Declaring India a “Major Defence Partner” opens the door for increased mutual cooperation as India and the US have convergence of interests on a range of issues like maritime security, domain awareness, counter-piracy and counter-terrorism, a senior Pentagon official has said. The US recognised India as a “Major Defence Partner” in 2016, a designation that allows India to buy more advanced and sensitive technologies from America at par with that of the US’ closest allies and partners, and ensures enduring cooperation into the future. India and the US are natural partners across a range of political, economic and security issues, Assistant Secretary of Defence, Asian and Pacific Security Affairs Randall Schriver said while testifying before a Senate Foreign Relations Committee’s Subcommittee.
“In 2016, the United States declared India a ‘Major Defense Partner’, which opens the door for increased cooperation on a range of defence issues, most notably defence trade and technology,” Schriver told the sub-committee on East Asia, the Pacific and International Cybersecurity Policy yesterday. With a mutual desire for global stability and support for a rules-based international order, India and the US have an increasing convergence of interests, including maritime security and domain awareness, counter-piracy, countering terrorism, humanitarian assistance, and coordinated responses to natural disasters and transnational threats, he said. “Our partnership extends beyond the Indo-Pacific region as well, and as we implement our South Asia Strategy, we welcome India’s continued civilian contributions to stability and reconstruction in Afghanistan,” the official said.
Alex Wong, the Deputy Assistant Secretary of State for East Asian and Pacific Affairs, told members of the sub-committee that in the first year, the Trump administration initiated new efforts to support free and open border in the Indo-Pacific region. These include new energy and infrastructure partnerships with Japan and India; the delivery of a Coast Guard cutter to Vietnam; strengthened cyber cooperation with Australia, Japan, Indonesia, New Zealand, Singapore, South Korea, and Vietnam; the first US-India Counter-terrorism Designations Dialogue; an effort to speed foreign military sales to US partners. As the US pursues its Indo-Pacific strategy, a number of countries in the region are pursuing similar strategies.
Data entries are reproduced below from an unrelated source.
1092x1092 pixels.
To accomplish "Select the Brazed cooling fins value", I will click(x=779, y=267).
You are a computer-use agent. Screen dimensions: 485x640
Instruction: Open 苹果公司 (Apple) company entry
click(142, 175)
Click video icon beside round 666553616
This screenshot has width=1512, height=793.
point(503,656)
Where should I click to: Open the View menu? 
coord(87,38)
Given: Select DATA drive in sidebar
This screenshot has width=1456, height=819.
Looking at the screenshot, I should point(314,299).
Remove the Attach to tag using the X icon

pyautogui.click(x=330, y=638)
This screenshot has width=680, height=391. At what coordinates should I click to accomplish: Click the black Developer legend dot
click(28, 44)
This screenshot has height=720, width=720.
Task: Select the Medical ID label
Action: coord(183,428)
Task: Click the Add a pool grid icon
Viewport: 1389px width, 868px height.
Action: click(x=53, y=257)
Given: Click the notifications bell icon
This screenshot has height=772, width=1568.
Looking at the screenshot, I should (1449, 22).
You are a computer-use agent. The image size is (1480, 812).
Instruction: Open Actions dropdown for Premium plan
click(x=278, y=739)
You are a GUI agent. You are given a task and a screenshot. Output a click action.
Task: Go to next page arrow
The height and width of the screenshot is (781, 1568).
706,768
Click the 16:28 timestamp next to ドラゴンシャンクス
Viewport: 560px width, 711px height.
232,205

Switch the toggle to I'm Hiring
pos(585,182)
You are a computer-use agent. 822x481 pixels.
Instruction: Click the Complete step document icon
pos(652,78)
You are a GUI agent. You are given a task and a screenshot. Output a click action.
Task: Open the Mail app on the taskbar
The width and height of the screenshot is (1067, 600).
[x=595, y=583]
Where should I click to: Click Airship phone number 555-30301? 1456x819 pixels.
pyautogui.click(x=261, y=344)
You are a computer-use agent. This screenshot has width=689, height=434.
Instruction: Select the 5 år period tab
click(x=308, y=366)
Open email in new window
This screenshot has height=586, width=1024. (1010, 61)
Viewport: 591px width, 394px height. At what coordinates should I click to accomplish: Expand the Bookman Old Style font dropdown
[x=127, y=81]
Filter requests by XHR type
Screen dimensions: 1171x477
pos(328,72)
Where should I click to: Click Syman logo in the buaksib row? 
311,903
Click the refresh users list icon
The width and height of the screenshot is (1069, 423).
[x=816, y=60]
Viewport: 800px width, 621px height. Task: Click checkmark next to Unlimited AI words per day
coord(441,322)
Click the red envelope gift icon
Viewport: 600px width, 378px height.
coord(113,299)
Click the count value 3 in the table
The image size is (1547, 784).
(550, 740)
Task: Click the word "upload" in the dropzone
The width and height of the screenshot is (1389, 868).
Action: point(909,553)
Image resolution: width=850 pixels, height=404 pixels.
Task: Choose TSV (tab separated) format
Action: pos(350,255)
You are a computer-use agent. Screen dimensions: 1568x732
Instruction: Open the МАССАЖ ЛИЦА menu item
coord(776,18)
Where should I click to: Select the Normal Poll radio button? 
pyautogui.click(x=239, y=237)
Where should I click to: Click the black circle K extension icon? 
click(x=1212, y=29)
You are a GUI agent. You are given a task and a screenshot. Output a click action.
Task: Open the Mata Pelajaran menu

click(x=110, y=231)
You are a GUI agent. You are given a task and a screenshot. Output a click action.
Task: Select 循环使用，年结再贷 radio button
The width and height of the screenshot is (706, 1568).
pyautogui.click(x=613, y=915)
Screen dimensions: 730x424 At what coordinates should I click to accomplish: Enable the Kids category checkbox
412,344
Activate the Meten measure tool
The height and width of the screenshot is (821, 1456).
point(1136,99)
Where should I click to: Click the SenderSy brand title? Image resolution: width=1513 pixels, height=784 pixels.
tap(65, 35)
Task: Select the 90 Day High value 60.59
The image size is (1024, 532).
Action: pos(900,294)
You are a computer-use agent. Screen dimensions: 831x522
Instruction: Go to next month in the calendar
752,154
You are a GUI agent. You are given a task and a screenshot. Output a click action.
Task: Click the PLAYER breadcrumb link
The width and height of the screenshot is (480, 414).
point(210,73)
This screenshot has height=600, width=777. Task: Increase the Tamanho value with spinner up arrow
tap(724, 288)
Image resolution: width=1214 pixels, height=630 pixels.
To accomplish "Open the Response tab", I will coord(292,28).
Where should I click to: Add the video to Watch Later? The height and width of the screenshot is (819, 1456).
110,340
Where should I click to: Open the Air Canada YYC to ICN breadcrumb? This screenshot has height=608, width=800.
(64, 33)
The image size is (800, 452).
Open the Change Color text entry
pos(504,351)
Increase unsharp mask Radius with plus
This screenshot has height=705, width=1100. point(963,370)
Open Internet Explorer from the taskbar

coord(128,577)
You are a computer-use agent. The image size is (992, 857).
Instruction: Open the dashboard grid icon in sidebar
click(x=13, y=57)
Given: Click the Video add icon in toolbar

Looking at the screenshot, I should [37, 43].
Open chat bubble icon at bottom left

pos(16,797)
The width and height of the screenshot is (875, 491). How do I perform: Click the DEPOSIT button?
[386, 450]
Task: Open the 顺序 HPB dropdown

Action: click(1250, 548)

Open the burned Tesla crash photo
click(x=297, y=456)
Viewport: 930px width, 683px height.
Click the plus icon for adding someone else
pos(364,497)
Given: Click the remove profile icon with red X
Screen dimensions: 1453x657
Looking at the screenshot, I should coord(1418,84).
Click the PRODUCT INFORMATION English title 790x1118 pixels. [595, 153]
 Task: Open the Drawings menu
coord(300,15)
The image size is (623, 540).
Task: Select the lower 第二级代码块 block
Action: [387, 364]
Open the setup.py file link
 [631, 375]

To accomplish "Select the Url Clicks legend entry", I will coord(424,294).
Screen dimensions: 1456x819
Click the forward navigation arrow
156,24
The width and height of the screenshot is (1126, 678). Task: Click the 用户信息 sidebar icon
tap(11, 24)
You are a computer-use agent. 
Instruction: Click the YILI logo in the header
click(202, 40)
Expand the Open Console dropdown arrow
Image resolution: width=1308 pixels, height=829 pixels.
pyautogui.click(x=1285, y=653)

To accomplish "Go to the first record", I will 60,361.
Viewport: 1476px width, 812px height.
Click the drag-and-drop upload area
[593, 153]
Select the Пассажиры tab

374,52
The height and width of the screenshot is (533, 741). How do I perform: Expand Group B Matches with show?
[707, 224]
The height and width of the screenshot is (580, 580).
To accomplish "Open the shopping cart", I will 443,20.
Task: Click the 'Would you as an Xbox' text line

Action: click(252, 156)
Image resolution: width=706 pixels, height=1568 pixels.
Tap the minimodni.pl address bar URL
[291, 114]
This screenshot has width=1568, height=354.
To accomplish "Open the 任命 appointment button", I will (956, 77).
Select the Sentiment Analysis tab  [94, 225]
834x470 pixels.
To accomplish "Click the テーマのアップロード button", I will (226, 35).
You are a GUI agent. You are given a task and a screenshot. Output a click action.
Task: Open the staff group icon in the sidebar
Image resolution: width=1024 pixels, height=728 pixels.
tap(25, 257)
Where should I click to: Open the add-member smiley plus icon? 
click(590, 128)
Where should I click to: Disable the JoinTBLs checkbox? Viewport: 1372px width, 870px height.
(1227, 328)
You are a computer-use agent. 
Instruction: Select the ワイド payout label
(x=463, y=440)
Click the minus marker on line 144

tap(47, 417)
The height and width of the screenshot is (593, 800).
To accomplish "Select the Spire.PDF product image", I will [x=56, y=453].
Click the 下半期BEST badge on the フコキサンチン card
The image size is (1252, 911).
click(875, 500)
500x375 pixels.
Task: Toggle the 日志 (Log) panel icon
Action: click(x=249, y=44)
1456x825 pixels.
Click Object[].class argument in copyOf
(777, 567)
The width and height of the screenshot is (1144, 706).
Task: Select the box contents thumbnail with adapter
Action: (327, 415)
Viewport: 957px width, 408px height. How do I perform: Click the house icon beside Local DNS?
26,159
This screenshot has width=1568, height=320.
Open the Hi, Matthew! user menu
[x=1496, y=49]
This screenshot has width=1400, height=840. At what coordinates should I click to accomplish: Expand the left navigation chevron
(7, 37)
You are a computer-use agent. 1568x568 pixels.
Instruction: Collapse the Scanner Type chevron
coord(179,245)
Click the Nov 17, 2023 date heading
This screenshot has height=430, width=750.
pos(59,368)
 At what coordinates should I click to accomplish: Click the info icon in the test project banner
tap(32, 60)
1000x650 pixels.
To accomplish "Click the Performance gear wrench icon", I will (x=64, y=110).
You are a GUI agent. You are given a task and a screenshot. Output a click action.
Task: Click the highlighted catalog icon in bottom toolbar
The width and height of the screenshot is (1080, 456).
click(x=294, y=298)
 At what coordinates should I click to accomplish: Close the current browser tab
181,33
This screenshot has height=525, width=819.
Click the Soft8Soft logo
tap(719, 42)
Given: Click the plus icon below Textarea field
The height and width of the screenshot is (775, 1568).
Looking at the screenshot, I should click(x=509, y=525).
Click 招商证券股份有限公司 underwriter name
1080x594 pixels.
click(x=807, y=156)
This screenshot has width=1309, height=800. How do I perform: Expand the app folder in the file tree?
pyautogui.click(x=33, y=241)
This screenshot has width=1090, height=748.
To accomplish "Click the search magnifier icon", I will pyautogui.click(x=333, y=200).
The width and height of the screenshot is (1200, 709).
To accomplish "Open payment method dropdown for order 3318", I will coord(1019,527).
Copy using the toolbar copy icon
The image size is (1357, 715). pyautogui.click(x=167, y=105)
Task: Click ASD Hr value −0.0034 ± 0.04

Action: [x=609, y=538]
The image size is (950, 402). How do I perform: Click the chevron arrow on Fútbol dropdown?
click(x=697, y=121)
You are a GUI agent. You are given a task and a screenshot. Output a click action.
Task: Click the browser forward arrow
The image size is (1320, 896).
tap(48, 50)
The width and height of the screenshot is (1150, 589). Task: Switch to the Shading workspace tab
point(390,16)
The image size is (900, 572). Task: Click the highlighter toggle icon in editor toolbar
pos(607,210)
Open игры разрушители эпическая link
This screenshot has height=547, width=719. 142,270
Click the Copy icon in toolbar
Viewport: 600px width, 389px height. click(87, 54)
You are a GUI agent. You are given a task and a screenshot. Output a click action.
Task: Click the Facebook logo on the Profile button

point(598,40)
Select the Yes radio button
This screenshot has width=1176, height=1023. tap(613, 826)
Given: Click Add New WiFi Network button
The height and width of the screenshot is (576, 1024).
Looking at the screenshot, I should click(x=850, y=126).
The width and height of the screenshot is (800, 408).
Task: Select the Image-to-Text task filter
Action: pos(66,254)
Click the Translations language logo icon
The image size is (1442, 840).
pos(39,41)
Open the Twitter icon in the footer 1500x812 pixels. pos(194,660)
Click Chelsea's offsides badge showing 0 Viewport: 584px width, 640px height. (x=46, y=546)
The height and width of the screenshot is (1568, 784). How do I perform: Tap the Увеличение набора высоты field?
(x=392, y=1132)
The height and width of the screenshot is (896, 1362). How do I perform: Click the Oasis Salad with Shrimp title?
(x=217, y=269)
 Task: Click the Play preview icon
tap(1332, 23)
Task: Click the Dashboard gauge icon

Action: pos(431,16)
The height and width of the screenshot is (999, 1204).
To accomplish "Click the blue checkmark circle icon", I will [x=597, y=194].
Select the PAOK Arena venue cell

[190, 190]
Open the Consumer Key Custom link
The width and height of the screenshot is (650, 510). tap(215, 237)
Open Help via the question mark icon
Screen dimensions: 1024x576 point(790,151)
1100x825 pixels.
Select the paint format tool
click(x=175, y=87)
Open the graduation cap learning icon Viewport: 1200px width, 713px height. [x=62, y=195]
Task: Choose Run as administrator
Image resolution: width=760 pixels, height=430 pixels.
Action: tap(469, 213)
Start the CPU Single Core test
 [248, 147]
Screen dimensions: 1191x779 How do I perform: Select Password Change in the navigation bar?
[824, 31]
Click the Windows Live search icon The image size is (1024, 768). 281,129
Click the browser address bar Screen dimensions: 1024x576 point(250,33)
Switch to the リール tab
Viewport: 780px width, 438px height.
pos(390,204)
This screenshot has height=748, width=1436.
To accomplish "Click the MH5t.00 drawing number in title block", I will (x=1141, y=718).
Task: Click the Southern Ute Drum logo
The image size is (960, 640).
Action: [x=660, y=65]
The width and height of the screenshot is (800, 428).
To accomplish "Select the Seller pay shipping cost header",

“If you look at India’s Act East policy, South Korea’s New Southern policy, Japan’s Free and Open Indo-Pacific Strategy, Taiwan’s New Southbound policy and Australia’s Foreign Policy Whitepaper, they are all seeking to expand ties throughout the Indo-Pacific and in particular with the nations of Southeast Asia and ASEAN,” Wang said. As these strategies overlap with that of the US, he said, they’ll form a strong free and open fabric that knits the region together, preserves sovereignty and promotes prosperity. “This is a vision the US has long advanced in the Indo-Pacific, and one we believe will continue to reap benefits in terms of stability and prosperity,” Wang added.